(Task to carry out) Set down the data that follows again, exactly as written.

(Saved entries)

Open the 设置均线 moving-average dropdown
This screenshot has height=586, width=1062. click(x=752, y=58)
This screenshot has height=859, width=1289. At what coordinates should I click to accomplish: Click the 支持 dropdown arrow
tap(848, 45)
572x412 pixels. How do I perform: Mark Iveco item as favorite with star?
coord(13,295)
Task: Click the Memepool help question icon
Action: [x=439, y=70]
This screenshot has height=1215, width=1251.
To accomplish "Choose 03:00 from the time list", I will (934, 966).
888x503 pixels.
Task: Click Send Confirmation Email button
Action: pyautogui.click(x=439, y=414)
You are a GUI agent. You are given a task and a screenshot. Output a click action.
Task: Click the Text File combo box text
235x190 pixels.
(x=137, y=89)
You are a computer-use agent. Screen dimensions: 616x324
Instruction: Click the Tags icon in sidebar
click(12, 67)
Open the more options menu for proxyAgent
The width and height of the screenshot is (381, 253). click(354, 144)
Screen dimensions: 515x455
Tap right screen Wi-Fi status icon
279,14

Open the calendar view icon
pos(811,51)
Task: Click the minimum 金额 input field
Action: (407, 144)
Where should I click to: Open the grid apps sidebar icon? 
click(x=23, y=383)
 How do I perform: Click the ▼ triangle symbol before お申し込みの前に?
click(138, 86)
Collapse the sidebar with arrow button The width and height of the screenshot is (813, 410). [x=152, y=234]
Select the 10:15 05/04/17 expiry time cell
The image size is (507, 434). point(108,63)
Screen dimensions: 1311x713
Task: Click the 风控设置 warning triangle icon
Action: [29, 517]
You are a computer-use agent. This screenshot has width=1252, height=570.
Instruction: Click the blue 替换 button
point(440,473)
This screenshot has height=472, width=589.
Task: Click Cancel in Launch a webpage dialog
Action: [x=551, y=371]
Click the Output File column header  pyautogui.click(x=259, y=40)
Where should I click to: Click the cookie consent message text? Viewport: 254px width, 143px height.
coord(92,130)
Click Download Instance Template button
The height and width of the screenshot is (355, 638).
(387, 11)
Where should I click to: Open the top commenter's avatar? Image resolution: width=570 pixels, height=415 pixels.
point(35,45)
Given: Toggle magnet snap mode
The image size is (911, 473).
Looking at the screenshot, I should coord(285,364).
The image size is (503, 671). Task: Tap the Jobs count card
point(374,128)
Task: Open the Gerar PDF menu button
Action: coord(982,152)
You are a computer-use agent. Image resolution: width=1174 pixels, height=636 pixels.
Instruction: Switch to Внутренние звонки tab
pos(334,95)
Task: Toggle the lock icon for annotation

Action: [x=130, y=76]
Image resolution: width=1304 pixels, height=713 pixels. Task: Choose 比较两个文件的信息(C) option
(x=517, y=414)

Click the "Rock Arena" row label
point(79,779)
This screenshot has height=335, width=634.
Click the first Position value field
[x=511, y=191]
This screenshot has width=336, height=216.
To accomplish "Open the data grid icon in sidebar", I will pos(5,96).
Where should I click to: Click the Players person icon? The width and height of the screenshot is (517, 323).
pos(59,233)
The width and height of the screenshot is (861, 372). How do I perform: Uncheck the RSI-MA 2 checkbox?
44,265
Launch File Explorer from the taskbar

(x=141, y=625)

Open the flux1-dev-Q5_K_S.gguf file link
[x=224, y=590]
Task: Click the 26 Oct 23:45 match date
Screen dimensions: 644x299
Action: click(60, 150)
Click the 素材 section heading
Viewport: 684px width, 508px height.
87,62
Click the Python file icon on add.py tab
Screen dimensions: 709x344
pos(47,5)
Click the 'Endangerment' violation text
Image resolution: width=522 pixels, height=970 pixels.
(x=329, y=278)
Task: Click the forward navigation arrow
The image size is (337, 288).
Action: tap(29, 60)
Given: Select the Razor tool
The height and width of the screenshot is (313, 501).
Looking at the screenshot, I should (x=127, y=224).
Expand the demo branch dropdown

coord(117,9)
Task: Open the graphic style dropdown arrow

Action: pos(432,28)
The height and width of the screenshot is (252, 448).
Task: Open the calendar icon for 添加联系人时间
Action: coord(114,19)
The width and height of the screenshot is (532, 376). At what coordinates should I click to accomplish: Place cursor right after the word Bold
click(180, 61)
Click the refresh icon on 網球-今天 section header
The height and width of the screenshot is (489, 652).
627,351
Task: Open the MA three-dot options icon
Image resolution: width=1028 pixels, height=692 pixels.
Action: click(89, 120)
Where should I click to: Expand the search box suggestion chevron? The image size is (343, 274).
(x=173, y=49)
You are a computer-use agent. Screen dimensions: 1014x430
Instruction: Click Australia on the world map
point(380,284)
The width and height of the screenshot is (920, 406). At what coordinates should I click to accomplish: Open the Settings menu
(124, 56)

(Reply)
Open the 设置均线 moving-average dropdown
This screenshot has height=586, width=1062. click(x=752, y=58)
This screenshot has height=859, width=1289. At what coordinates should I click to accomplish: Click the 支持 dropdown arrow
tap(848, 45)
572x412 pixels. How do I perform: Mark Iveco item as favorite with star?
coord(13,295)
Task: Click the Memepool help question icon
Action: [x=439, y=70]
This screenshot has height=1215, width=1251.
To accomplish "Choose 03:00 from the time list", I will (934, 966).
888x503 pixels.
Task: Click Send Confirmation Email button
Action: pyautogui.click(x=439, y=414)
You are a GUI agent. You are given a task and a screenshot. Output a click action.
Task: Click the Text File combo box text
235x190 pixels.
(x=137, y=89)
You are a computer-use agent. Screen dimensions: 616x324
Instruction: Click the Tags icon in sidebar
click(12, 67)
Open the more options menu for proxyAgent
The width and height of the screenshot is (381, 253). click(354, 144)
Screen dimensions: 515x455
Tap right screen Wi-Fi status icon
279,14

Open the calendar view icon
pos(811,51)
Task: Click the minimum 金额 input field
Action: (407, 144)
Where should I click to: Open the grid apps sidebar icon? 
click(x=23, y=383)
 How do I perform: Click the ▼ triangle symbol before お申し込みの前に?
click(138, 86)
Collapse the sidebar with arrow button The width and height of the screenshot is (813, 410). [x=152, y=234]
Select the 10:15 05/04/17 expiry time cell
The image size is (507, 434). point(108,63)
Screen dimensions: 1311x713
Task: Click the 风控设置 warning triangle icon
Action: [29, 517]
You are a computer-use agent. This screenshot has width=1252, height=570.
Instruction: Click the blue 替换 button
point(440,473)
This screenshot has height=472, width=589.
Task: Click Cancel in Launch a webpage dialog
Action: [x=551, y=371]
Click the Output File column header  pyautogui.click(x=259, y=40)
Where should I click to: Click the cookie consent message text? Viewport: 254px width, 143px height.
coord(92,130)
Click Download Instance Template button
The height and width of the screenshot is (355, 638).
(387, 11)
Where should I click to: Open the top commenter's avatar? Image resolution: width=570 pixels, height=415 pixels.
point(35,45)
Given: Toggle magnet snap mode
The image size is (911, 473).
Looking at the screenshot, I should coord(285,364).
The image size is (503, 671). Task: Tap the Jobs count card
point(374,128)
Task: Open the Gerar PDF menu button
Action: coord(982,152)
You are a computer-use agent. Image resolution: width=1174 pixels, height=636 pixels.
Instruction: Switch to Внутренние звонки tab
pos(334,95)
Task: Toggle the lock icon for annotation

Action: [x=130, y=76]
Image resolution: width=1304 pixels, height=713 pixels. Task: Choose 比较两个文件的信息(C) option
(x=517, y=414)

Click the "Rock Arena" row label
point(79,779)
This screenshot has height=335, width=634.
Click the first Position value field
[x=511, y=191]
This screenshot has width=336, height=216.
To accomplish "Open the data grid icon in sidebar", I will pos(5,96).
Where should I click to: Click the Players person icon? The width and height of the screenshot is (517, 323).
pos(59,233)
The width and height of the screenshot is (861, 372). How do I perform: Uncheck the RSI-MA 2 checkbox?
44,265
Launch File Explorer from the taskbar

(x=141, y=625)

Open the flux1-dev-Q5_K_S.gguf file link
[x=224, y=590]
Task: Click the 26 Oct 23:45 match date
Screen dimensions: 644x299
Action: click(60, 150)
Click the 素材 section heading
Viewport: 684px width, 508px height.
87,62
Click the Python file icon on add.py tab
Screen dimensions: 709x344
pos(47,5)
Click the 'Endangerment' violation text
Image resolution: width=522 pixels, height=970 pixels.
(x=329, y=278)
Task: Click the forward navigation arrow
The image size is (337, 288).
Action: tap(29, 60)
Given: Select the Razor tool
The height and width of the screenshot is (313, 501).
Looking at the screenshot, I should (x=127, y=224).
Expand the demo branch dropdown

coord(117,9)
Task: Open the graphic style dropdown arrow

Action: pos(432,28)
The height and width of the screenshot is (252, 448).
Task: Open the calendar icon for 添加联系人时间
Action: coord(114,19)
The width and height of the screenshot is (532, 376). At what coordinates should I click to accomplish: Place cursor right after the word Bold
click(180, 61)
Click the refresh icon on 網球-今天 section header
The height and width of the screenshot is (489, 652).
627,351
Task: Open the MA three-dot options icon
Image resolution: width=1028 pixels, height=692 pixels.
Action: click(89, 120)
Where should I click to: Expand the search box suggestion chevron? The image size is (343, 274).
(x=173, y=49)
You are a computer-use agent. Screen dimensions: 1014x430
Instruction: Click Australia on the world map
point(380,284)
The width and height of the screenshot is (920, 406). At what coordinates should I click to accomplish: Open the Settings menu
(124, 56)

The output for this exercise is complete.